Pero nada se escribe en el vacío, y el estilo no depende solo de la voluntad, sino de las circunstancias muchas veces hostiles en las que se construye, cuando no de la lotería terrible de la historia. Dejando aparte sus contratiempos amorosos y sus dolencias, Proust tuvo todo el sosiego del mundo para escribir su novela inmensa. El desenlace mortal de su enfermedad no le dejó terminarla, pero hasta su mala salud había contribuido durante años a un retiro confortable de las obligaciones sociales que le vino muy bien para concentrarse en el trabajo. Como a Franz Kafka, la muerte prematura salvó a Proust de llegar a conocer el derrumbe de Europa y la crecida del salvajismo en la que es muy probable que los dos, como judíos, hubieran perecido. En Infancia berlinesa se ve que la de Walter Benjamin había sido igual de protegida pero más opulenta que la de Proust, un bienestar lujoso y más bien sofocante, con todo el espesor decorativo del siglo XIX burgués, las alfombras, los cortinajes, las lámparas, las plantas de interior, los muebles de caoba, las vitrinas con cristalería y porcelanas, la presencia asidua y fantasmal de los criados, la sensación permanente de abrigo frente a la intemperie exterior. Pocos escritores han contado mejor que Walter Benjamin la dulzura de ver por la ventana la nieve cayendo, y las ventanas iluminadas de noche al otro lado de la calle, con la claridad del gas, o las luces encendidas en los árboles de Navidad. Pero esa dulzura infantil de pronto se vuelve tristeza: el niño se aleja de la ventana “con el corazón tan afligido como solo lo aflige la cercanía de una felicidad segura”.

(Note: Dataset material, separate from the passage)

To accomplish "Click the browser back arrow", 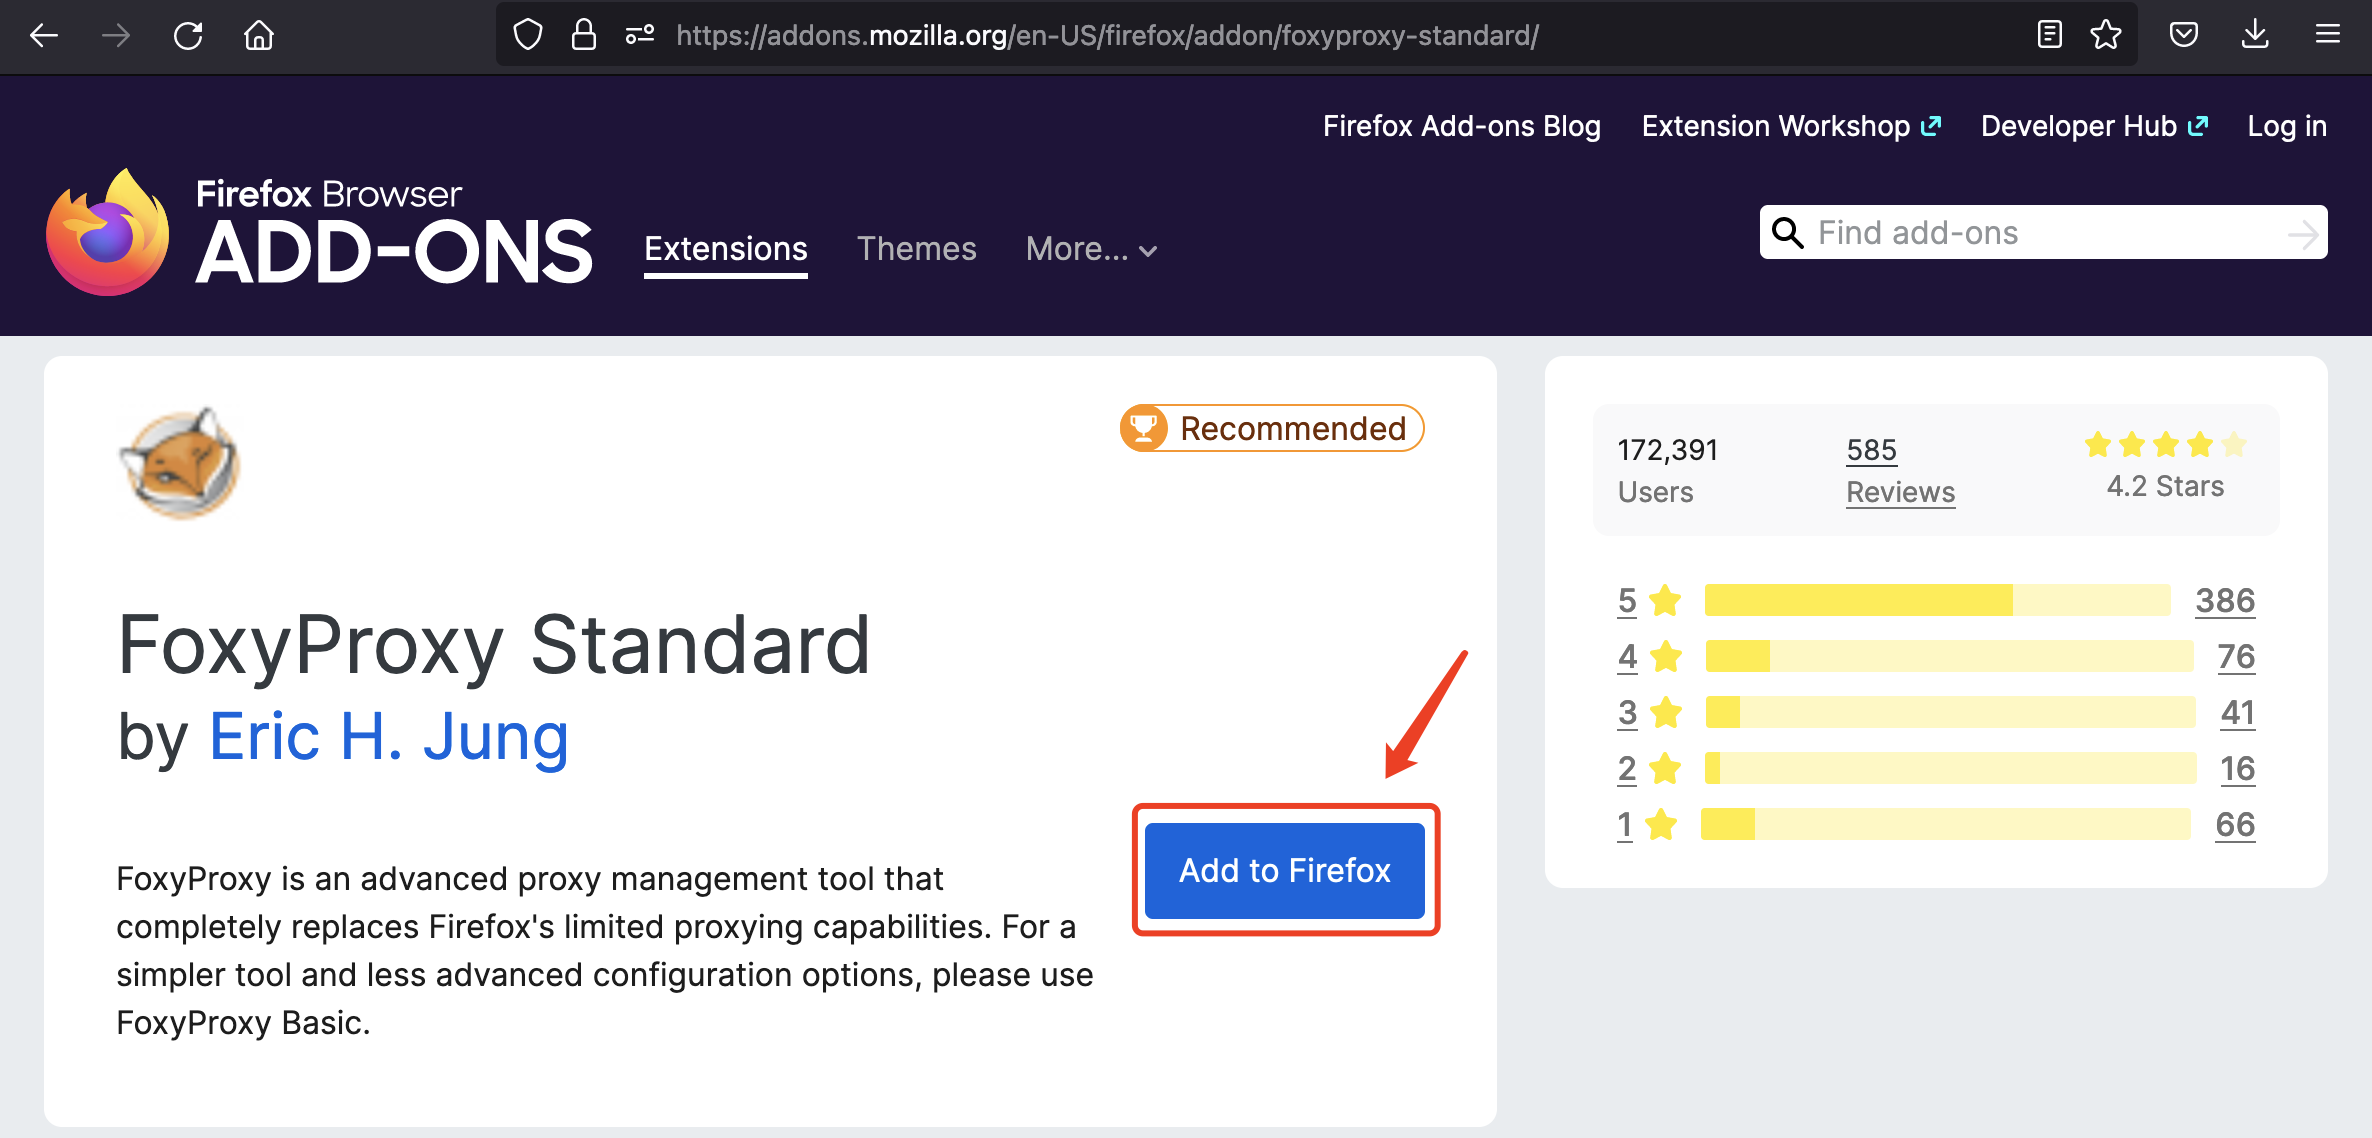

El mundo de Proust se mantuvo más o menos intacto hasta su muerte. Vivió en apartamentos bastante cercanos entre sí, en la misma ciudad, rodeado por muchas de las mismas cosas que había conocido desde niño. El mundo de Walter Benjamin, que parecía tan macizo, fue rápidamente destruido por la guerra europea, por el hundimiento del imperio alemán, por la inflación de los años veinte, que arruinó a su familia, por los trastornos políticos, por la victoria de los nazis. Proust no tuvo que trabajar ni un solo día de su vida. Benjamin pasó una gran parte de la suya buscando una seguridad que no encontró nunca, arrojado a un exilio en el que la pobreza y el miedo no le dejaban ni un día completo de sosiego. Según llega a sus últimos capítulos, la biografía de Eiland y Jennings se convierte en un catálogo de huidas y en una novela de terror. Los episodios de esa infancia en Berlín que invocan un paraíso fuera del tiempo y libre de toda amenaza, aunque no de melancolía, se fueron escribiendo a salto de mata, en lugares distintos de Europa, mientras Benjamin tenía la sensación física de que el suelo desaparecía bajo sus pies, y se publicaron de manera dispersa en periódicos, muchas veces con seudónimo, porque su nombre estaba proscrito en Alemania. Este libro que ahora nosotros tenemos en las manos él no llegó a verlo nunca. Nos da una sensación tan verdadera de refugio porque Walter Benjamin se escondía escribiéndolo, bien protegido en su madriguera ilusoria de palabras.
Infancia berlinesa hacia mil novecientos / Calle de sentido único. Walter Benjamin. Traducción de Richard Gross. Periférica, 2021. 136 / 176 páginas. 11 euros.
Walter Benjamin. Una vida crítica. Howard Eiland y Michael W. Jennings. Traducción de Elizabeth Collingwood-Selby. Tres Puntos, 2020. 1.003 páginas. 49,95 euros.